= GIVEN DATA =
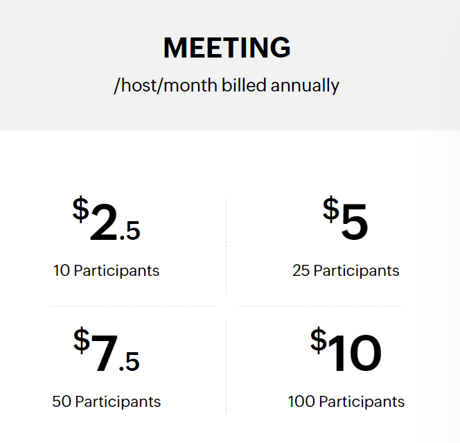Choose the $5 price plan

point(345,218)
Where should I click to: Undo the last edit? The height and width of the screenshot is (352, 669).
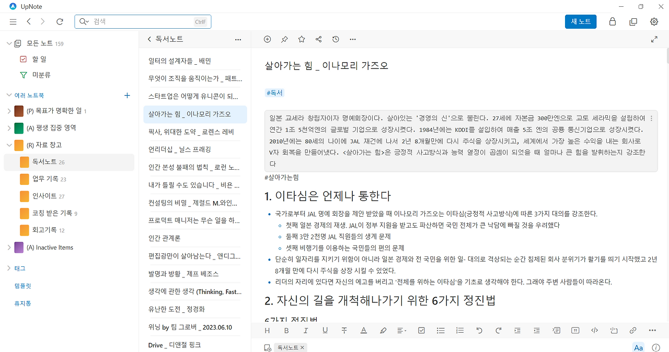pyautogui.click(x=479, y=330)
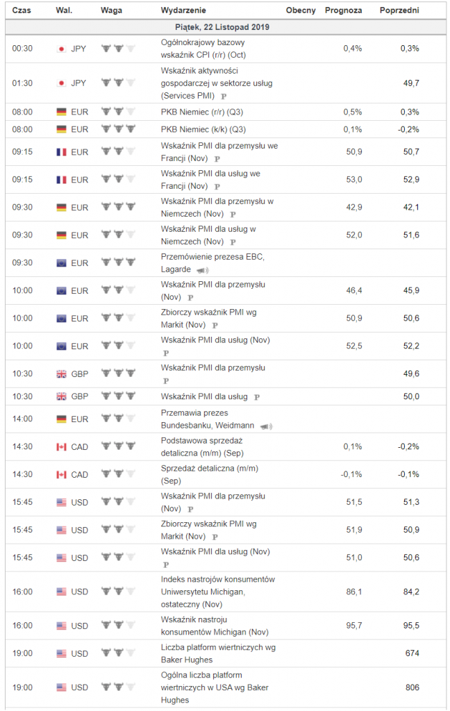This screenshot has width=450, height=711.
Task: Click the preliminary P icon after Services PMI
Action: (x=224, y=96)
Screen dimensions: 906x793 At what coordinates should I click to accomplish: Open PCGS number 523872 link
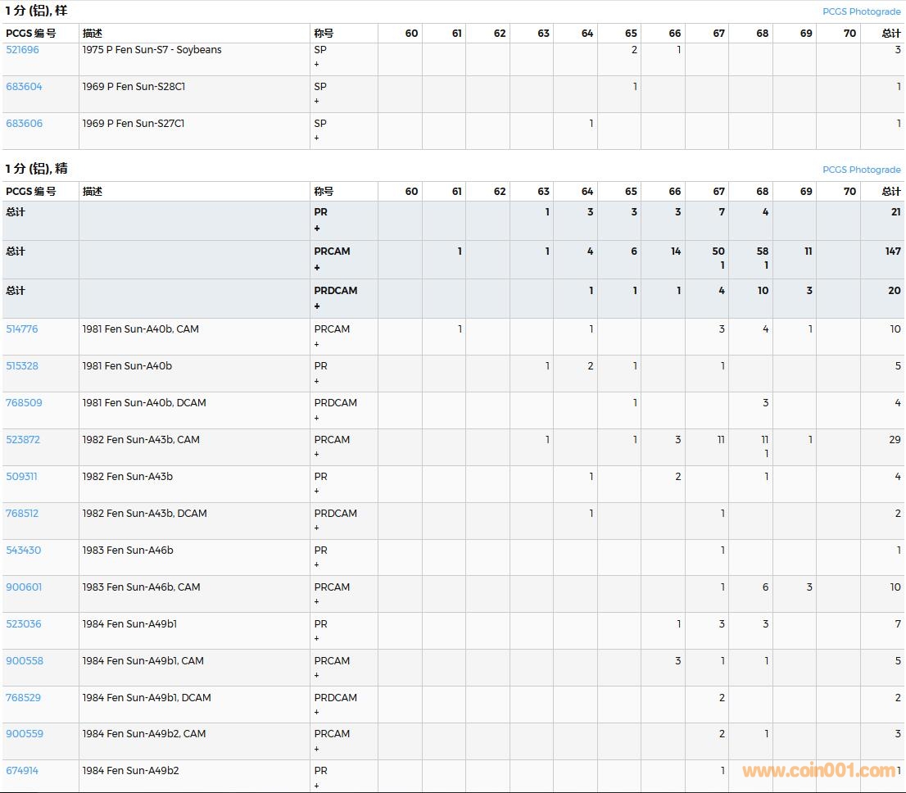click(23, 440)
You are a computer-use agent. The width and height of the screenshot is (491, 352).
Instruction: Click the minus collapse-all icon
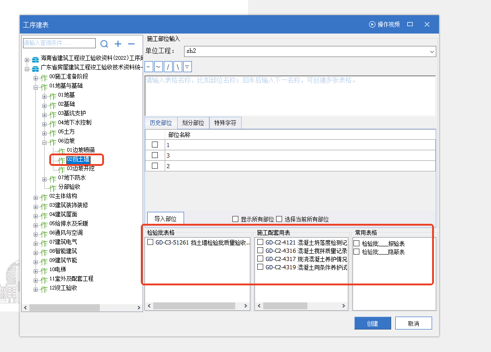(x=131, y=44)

...

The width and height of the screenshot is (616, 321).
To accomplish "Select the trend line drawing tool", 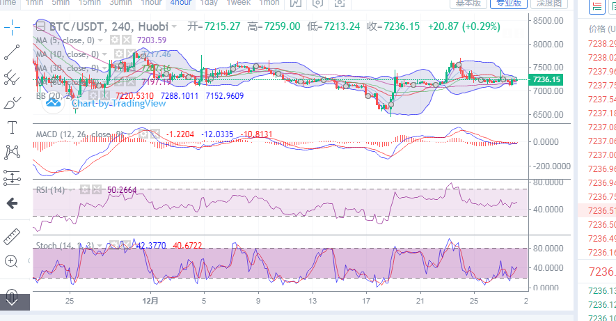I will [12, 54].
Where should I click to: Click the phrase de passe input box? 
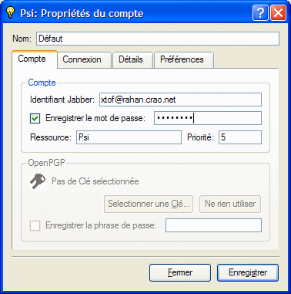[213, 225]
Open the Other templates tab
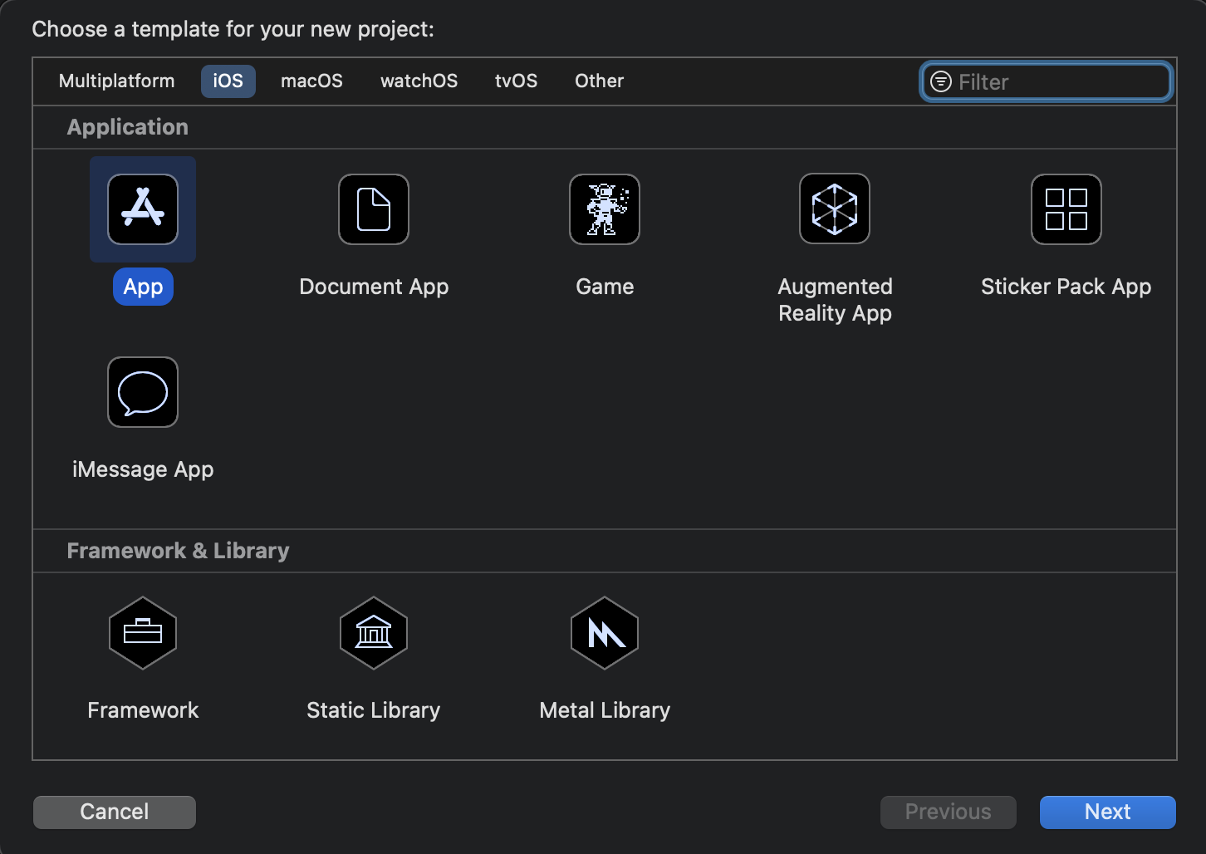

==

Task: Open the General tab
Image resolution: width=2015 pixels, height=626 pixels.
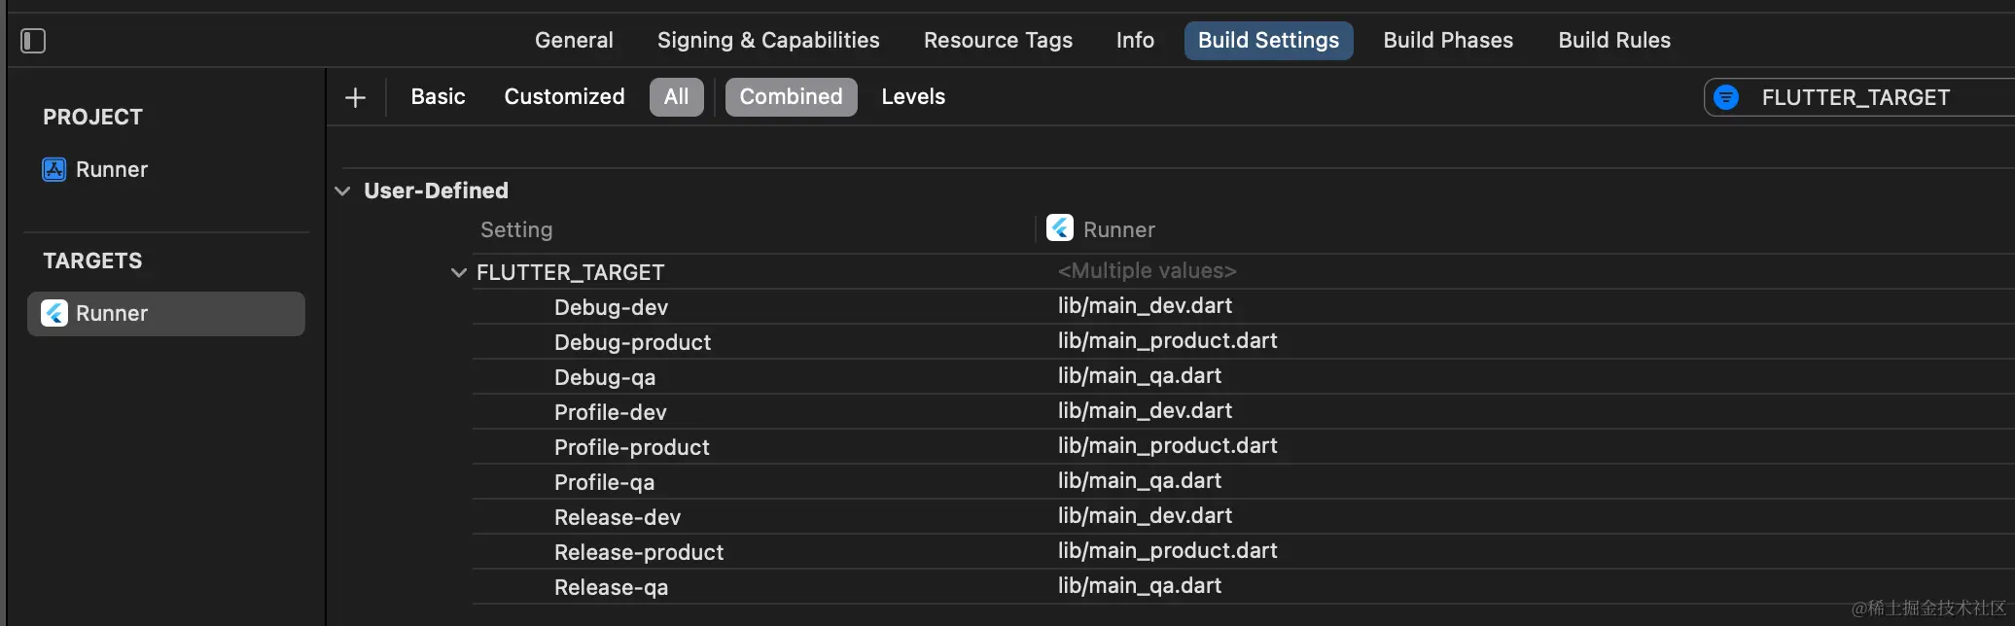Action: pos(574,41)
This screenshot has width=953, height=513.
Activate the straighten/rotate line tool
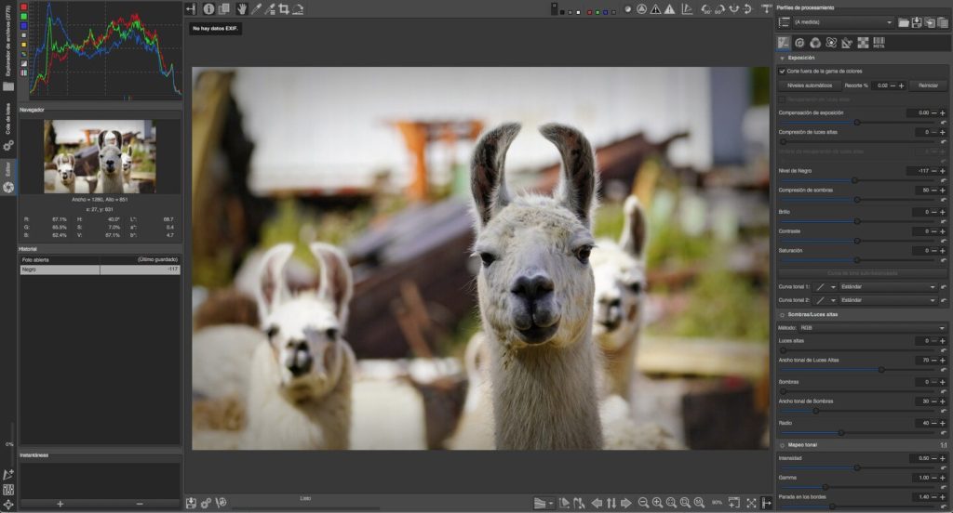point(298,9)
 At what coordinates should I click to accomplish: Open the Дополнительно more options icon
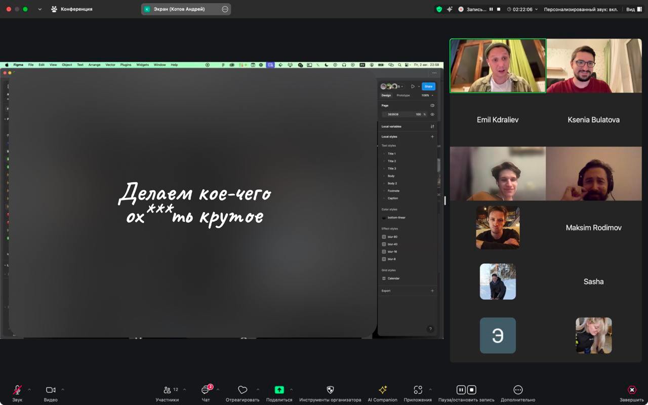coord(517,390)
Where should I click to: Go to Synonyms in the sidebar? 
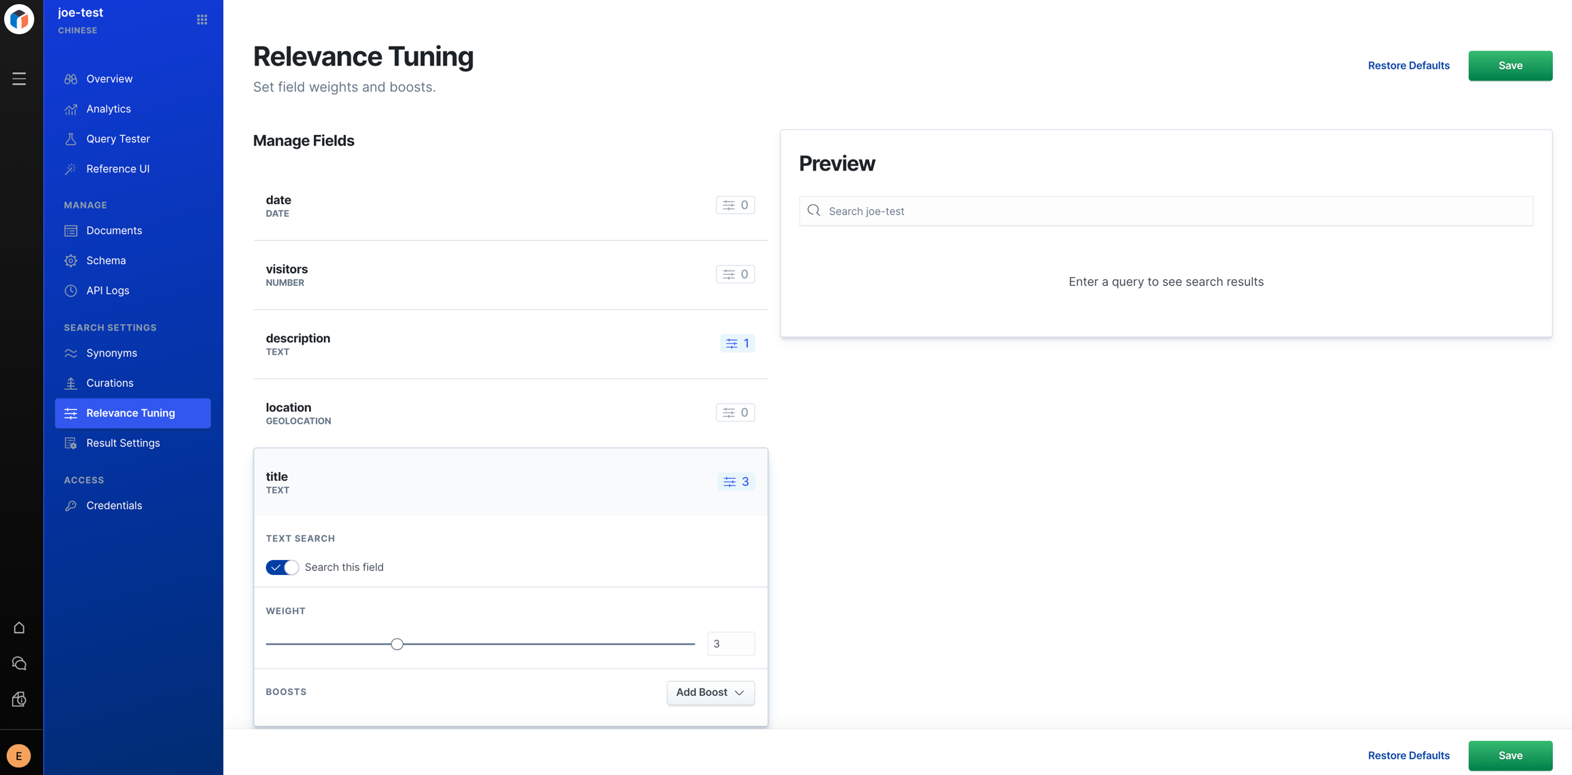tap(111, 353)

= AIM =
Change "sidebar" to "side panel" in the records starting at the line containing "This screenshot has width=953, height=513." and ending at the line containing "tap(111, 353)", and give back only those lines with nothing else altered. Leave the pictures out.

= EXERCISE SOLUTION =
This screenshot has width=953, height=513.
Activate the straighten/rotate line tool
point(298,9)
 At what coordinates should I click to accomplish: Open the Дополнительно more options icon
coord(517,390)
Where should I click to: Go to Synonyms in the side panel? 
tap(111, 353)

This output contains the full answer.